Records provided Start Marker
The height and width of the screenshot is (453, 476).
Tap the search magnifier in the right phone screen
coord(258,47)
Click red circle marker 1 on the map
Records provided End Marker
Records provided Start Marker
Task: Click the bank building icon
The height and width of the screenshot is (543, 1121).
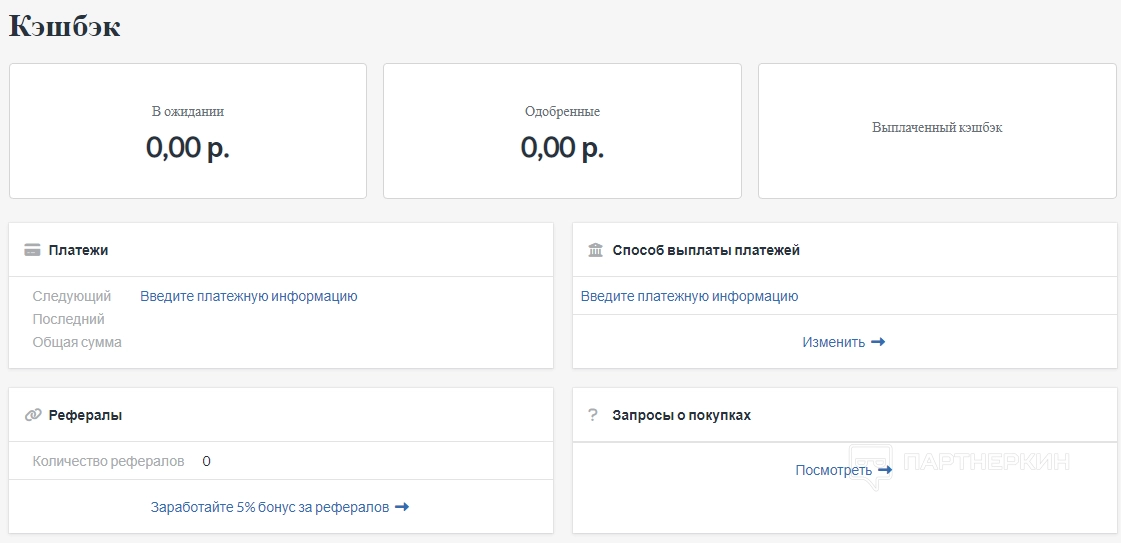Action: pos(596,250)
Records provided End Marker
▶ To do: Copy out each line from the preceding entries that mentions the word "Click".

▶ Response:
Click red circle marker 1 on the map
Task: Click the bank building icon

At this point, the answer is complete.